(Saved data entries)
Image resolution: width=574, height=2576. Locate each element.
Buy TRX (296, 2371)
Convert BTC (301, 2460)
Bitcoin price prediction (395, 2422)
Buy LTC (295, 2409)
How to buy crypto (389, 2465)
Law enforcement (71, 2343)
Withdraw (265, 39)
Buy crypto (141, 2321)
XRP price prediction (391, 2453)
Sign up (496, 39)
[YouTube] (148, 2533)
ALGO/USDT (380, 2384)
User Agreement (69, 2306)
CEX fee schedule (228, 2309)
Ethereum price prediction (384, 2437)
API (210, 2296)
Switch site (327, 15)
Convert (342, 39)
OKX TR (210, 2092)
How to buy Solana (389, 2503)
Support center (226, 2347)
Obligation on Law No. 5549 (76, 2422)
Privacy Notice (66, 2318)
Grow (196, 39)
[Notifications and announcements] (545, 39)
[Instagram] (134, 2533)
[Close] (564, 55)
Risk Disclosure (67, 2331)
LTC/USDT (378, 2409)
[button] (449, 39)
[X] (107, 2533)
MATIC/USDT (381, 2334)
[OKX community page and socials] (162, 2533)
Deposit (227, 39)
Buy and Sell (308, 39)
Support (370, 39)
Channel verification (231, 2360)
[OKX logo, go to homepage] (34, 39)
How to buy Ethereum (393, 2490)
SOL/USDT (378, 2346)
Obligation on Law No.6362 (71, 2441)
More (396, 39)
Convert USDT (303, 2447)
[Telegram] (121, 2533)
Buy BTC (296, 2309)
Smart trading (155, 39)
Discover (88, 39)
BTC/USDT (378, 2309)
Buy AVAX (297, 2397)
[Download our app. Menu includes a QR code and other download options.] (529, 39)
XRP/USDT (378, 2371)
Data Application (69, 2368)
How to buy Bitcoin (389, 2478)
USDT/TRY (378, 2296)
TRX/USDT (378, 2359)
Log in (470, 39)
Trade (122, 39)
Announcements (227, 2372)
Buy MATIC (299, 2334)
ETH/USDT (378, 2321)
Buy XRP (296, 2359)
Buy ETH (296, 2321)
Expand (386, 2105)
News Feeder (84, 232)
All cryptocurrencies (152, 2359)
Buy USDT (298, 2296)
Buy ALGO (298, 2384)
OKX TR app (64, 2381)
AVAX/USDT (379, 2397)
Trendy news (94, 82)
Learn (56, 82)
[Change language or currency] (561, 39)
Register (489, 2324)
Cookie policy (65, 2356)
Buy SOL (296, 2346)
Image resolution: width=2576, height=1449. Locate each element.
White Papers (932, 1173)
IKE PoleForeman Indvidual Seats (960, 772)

**About this exercise**: Give the records again, complete and exact.

**Answer to the problem**:
Image resolution: width=574, height=2576. Locate each element.
Buy TRX (296, 2371)
Convert BTC (301, 2460)
Bitcoin price prediction (395, 2422)
Buy LTC (295, 2409)
How to buy crypto (389, 2465)
Law enforcement (71, 2343)
Withdraw (265, 39)
Buy crypto (141, 2321)
XRP price prediction (391, 2453)
Sign up (496, 39)
[YouTube] (148, 2533)
ALGO/USDT (380, 2384)
User Agreement (69, 2306)
CEX fee schedule (228, 2309)
Ethereum price prediction (384, 2437)
API (210, 2296)
Switch site (327, 15)
Convert (342, 39)
OKX TR (210, 2092)
How to buy Solana (389, 2503)
Support center (226, 2347)
Obligation on Law No. 5549 (76, 2422)
Privacy Notice (66, 2318)
Grow (196, 39)
[Notifications and announcements] (545, 39)
[Instagram] (134, 2533)
[Close] (564, 55)
Risk Disclosure (67, 2331)
LTC/USDT (378, 2409)
[button] (449, 39)
[X] (107, 2533)
MATIC/USDT (381, 2334)
[OKX community page and socials] (162, 2533)
Deposit (227, 39)
Buy and Sell (308, 39)
Support (370, 39)
Channel verification (231, 2360)
[OKX logo, go to homepage] (34, 39)
How to buy Ethereum (393, 2490)
SOL/USDT (378, 2346)
Obligation on Law No.6362 (71, 2441)
More (396, 39)
Convert USDT (303, 2447)
[Telegram] (121, 2533)
Buy BTC (296, 2309)
Smart trading (155, 39)
Discover (88, 39)
BTC/USDT (378, 2309)
Buy AVAX (297, 2397)
[Download our app. Menu includes a QR code and other download options.] (529, 39)
XRP/USDT (378, 2371)
Data Application (69, 2368)
How to buy Bitcoin (389, 2478)
USDT/TRY (378, 2296)
TRX/USDT (378, 2359)
Log in (470, 39)
Trade (122, 39)
Announcements (227, 2372)
Buy MATIC (299, 2334)
ETH/USDT (378, 2321)
Buy XRP (296, 2359)
Buy ETH (296, 2321)
Expand (386, 2105)
News Feeder (84, 232)
All cryptocurrencies (152, 2359)
Buy USDT (298, 2296)
Buy ALGO (298, 2384)
OKX TR app (64, 2381)
AVAX/USDT (379, 2397)
Trendy news (94, 82)
Learn (56, 82)
[Change language or currency] (561, 39)
Register (489, 2324)
Cookie policy (65, 2356)
Buy SOL (296, 2346)
Image resolution: width=2576, height=1449. Locate each element.
White Papers (932, 1173)
IKE PoleForeman Indvidual Seats (960, 772)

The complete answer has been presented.